**Source data**
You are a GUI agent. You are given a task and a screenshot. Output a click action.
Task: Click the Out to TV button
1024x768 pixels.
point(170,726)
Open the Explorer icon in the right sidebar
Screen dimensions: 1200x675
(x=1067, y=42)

**Exercise aim**
Copy every record above exactly as it stands.

**Response to the exercise**
You are a GUI agent. You are given a task and a screenshot. Output a click action.
Task: Click the Out to TV button
1024x768 pixels.
point(170,726)
Open the Explorer icon in the right sidebar
Screen dimensions: 1200x675
(x=1067, y=42)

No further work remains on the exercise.